第三十六話:飛将と兗州の怪物
第三十六話:飛将と兗州の怪物
許都の城門は、呂布軍を歓迎するために、大きく開かれていた。
城壁には、色とりどりの旗がはためき、出迎える曹操軍の兵士たちは、整然と隊列を組み、その矛先を地面に向けて、恭順の意を示している。その光景は、まるで凱旋将軍を迎えるかのようであった。
だが、呂布も、そして彼の傍らに立つ単福も、その華やかな歓迎の裏にある、冷徹な計算を見抜いていた。
(見せつけてくれる…)
呂布は、内心で舌打ちした。
兵士たちの鎧は、磨き抜かれ、寸分の乱れもない。その瞳には、百戦錬磨の自信が宿っている。これは、歓迎であると同時に、「我らの力は、貴殿らに決して劣るものではない」という、曹操からの無言の示威行為であった。
「…面白い」
呂布の口元に、獰猛な笑みが浮かんだ。「ならば、こちらも応えてやらねばな」
彼は、赤兎の手綱を軽く引き、その歩みを、さらに堂々としたものへと変えた。その背後で、并州軍の兵士たちもまた、主君の意を汲み、その胸を張り、一糸乱れぬ行進を続ける。
北の荒野で鍛え上げられた、野性的で、しかし鋼のような規律。

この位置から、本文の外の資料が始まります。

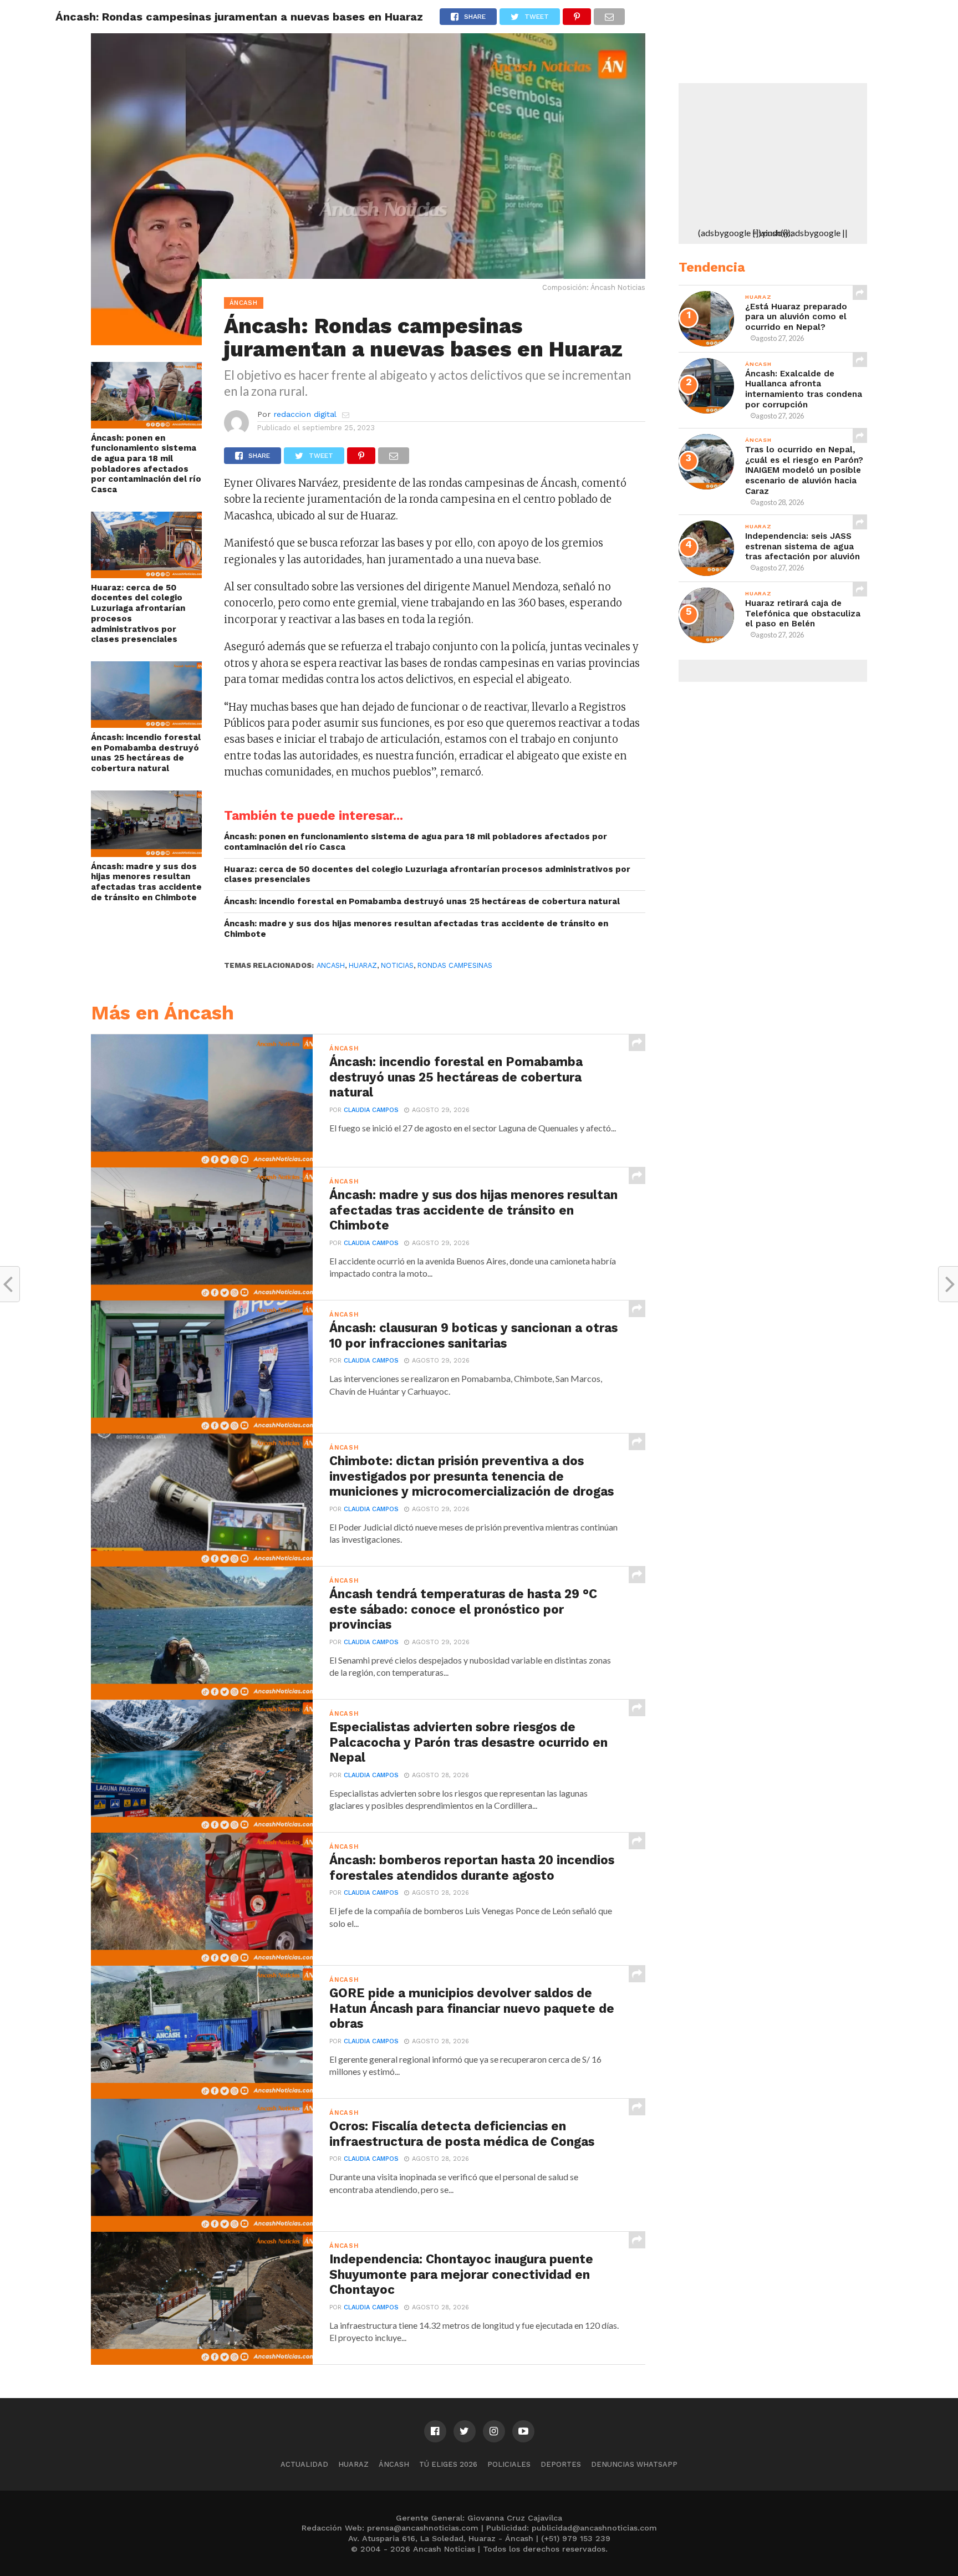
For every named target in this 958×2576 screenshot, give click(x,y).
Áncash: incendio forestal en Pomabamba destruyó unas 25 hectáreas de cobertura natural (146, 752)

それは、曹操軍の整然とした美しさとは対極の、荒々しい力の顕現であった。
許都の民は、二つの異なる「最強」がぶつかり合う、その凄まじい気迫に、ただ息を呑むばかりであった。
宮殿の一室。
豪華な玉座に、帝である献帝が座し、その一段下に、事実上の主として、曹操が静かに呂布を待っていた。
やがて、呂布が、張遼と単福だけを伴い、その広間へと入室する。
曹操は、ゆっくりと立ち上がると、満面の笑みを浮かべて、呂布の前へと歩み寄った。
「呂布将軍! よくぞ参られた! 滎陽でのご恩、この曹孟徳、生涯忘れませぬぞ!」
彼は、そう言うと、衆人が見守る前で、呂布に向かって深々と頭を下げた。
その、あまりにも完璧な「恩人を出迎える覇者」の姿に、張遼ですら一瞬、気圧された。
だが、呂布は動じなかった。
「顔を上げられよ、曹操殿。礼を言われる筋合いはない。俺は、俺の『義』に従ったまでだ」
その声は、静かだったが、広間全体に響き渡った。
二人の英雄の視線が、交錯する。
言葉はなくとも、互いの魂が、激しく火花を散らしていた。
(変わったな…)
曹操は、内心で戦慄していた。目の前の男は、滎陽で会った時のような、ただの猛将ではない。その瞳の奥には、多くのものを背負い、国を治める君主としての、計り知れないほどの深みが加わっている。
(これが…陳宮の仕事か…!)
(この男もまた…)
呂布もまた、曹操の変化を感じ取っていた。かつて、敗走の際に見た、あの野心家のぎらつきはない。その代わりに、天下の全てをその双肩に担う覚悟を決めた、絶対的な覇者の気配が、その全身から溢れ出ていた。
(油断ならぬ男よ…)
「さあ、まずは帝にご拝謁を」
曹操が、先に視線を逸らし、偽りの笑みを浮かべる。
二人の英雄の、言葉なき戦いの第一幕は、こうして、静かに始まった。
その背後で、単福と、曹操の傍らに立つ荀彧や郭嘉といった謀臣たちの間でもまた、もう一つの、氷のように冷たい戦いが、既に始まっていたことを、まだ誰も知らなかった。